I just had to put my dog down this morning..still crying and grieving.. She was 15 I inherited her from my ex whom passed away in July. She actually was our dog, but I felt he had more time to devote to them her son also than I did. When Imgot her, her hips were weak legs shakey, had her examined, the Vet just said it was age. Well, last week end she began crying all contourted I had some pain meds just encase and began giving them. It helped durning the day but every morning I would have to carry her outside to relieve herself and loosen her joints up. Each morning I didn't know if she would be alive, and each night after work I didn't know what I would face. I hated seeing her in pain. It broke my heart, but the process of the injection was very peaceful she just went to sleep the vet listened until tHere was no more heart beat.

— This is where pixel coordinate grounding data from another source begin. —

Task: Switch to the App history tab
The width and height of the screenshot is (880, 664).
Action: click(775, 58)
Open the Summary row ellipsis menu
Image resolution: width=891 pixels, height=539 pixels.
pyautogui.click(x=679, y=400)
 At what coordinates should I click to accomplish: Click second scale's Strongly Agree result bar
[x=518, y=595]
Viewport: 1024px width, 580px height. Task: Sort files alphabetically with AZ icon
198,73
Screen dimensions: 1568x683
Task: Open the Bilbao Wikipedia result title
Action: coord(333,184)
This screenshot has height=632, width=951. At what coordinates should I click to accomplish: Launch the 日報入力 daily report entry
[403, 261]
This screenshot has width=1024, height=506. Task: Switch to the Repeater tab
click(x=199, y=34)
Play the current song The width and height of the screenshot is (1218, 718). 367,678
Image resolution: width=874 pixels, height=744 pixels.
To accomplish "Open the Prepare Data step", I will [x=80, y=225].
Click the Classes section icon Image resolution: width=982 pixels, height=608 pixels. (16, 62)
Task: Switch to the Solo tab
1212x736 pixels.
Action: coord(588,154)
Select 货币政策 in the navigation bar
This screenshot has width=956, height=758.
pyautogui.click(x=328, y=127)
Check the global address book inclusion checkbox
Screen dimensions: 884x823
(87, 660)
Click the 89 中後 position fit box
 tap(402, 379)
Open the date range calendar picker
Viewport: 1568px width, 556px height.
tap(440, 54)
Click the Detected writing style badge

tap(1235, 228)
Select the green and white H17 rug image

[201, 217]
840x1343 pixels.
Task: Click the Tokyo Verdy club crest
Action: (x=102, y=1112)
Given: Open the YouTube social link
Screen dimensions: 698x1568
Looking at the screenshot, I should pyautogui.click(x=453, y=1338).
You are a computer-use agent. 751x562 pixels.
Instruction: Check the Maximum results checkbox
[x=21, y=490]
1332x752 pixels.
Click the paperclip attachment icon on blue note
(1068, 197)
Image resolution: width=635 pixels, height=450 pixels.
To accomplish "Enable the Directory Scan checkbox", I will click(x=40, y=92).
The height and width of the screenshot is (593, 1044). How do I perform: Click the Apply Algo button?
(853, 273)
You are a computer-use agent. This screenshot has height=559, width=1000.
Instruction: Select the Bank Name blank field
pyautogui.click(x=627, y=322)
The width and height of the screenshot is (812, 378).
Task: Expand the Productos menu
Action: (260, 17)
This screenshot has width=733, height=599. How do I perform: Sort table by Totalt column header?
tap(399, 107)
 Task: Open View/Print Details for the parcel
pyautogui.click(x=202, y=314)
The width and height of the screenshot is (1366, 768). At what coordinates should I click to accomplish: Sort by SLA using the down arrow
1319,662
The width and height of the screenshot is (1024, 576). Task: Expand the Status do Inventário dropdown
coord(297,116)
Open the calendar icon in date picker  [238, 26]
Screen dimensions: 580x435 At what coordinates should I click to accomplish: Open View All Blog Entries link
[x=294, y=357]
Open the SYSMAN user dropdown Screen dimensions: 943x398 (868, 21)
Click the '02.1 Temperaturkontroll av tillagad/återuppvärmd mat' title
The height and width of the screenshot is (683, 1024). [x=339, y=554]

Difficult YES, heart wrenching YES. But she is now in Gods hands, and with her master, no more suffering for her.

by OPreply 18202/02/2013

You will , I had to put my max to sleep , he was 15 , he was old and had a lot wrong with him, you can tell by the eyes !and sleep most of the time , and go of there food ! Very sad owner of max!

by OPreply 18302/11/2013

I can not believe how heartless many of are online! Yes, this dog is old and showing signs of illness. At what point is it ok for someone to put an animal down? When they start showing signs of organ failure or congestive heart failure of after they have completely shut down and died at home. Do you not think this dog is scared and uncomfortable? Watch a person go through this! It is painful and they are terrified. You can not explain to your dog what is happening to them! Because they are not whining or crying in pain does not mean they aren't in pain. People don't think that as animals they don't mask pain well until it is unbearable? Bring her to the vet and see what's going on but don't torture the animal by waiting until their organs are shutting down. They are scared and in pain. Why would you do this to an animal you love?? It is just selfish as you don't want to lose them.

by OPreply 18402/15/2013

R184 and many others are right. It is all about what is best for the animal, and the vets input is very important to what is ultimately your decision. Many years ago, a very wise vet said to me about my much loved elderly dog, " I know that you love her, but do you love her enough to let her go?" I cried for days, but I knew he was right. I hope this helps a little. It sure is a tough time.

by OPreply 18502/15/2013

Are you sure the dog is not diabetic? Drinking lots of water would indicate that!

by OPreply 18611/04/2013

My Jack R. is 16 and has good and bad days. I've had him to vet he says he's not in pain, which makes me feel much better. His eyesight is bad up close, but can spot a cat a half mile away. His hearing is gone which in a way helps him from getting to excited in thunder storms. Its hard to imagine living with out him, he has been so much fun, but I know his days are numbered just like yours and mine. I dread the day I have to say goodby. If you are lucky enough to have a dog for a friend, you have the Best friend you will ever have.--Anoymous

by OPreply 18703/30/2014

R169 calls it. Far too often putting to sleep is just selfish rationalisation for "can't be bothered with the fuss anymore". Most very old animals don't die in pain. They just get sleepier. Knocking them off rather than letting the process happen naturally is vile.

by OPreply 18803/30/2014

I have 4jack. Russell's 1of them is 19 years old,he was a rescue about 13 years ago he had been shot and left in a silo for about a week,he still remembers to always go outside and eats good sleeps a lot my husband says no to putting him down,so I just let that idea go

by OPreply 18904/21/2015

My Chi started losing weight and drinking lots of water when he was 13. Took him to the vet and he had diabetes, the kind that requires a shot every day. After he started his insulin shot every day, he started being his old self again. Just pinched the skin up between his backbone and gave him a quick shot. Didn't hurt him at all. He lived another two years and died in his sleep one night by my side. So, be sure the vet checks him for diabetes and if he has it, treat it and keep him until he quietly dies in his sleep by your side.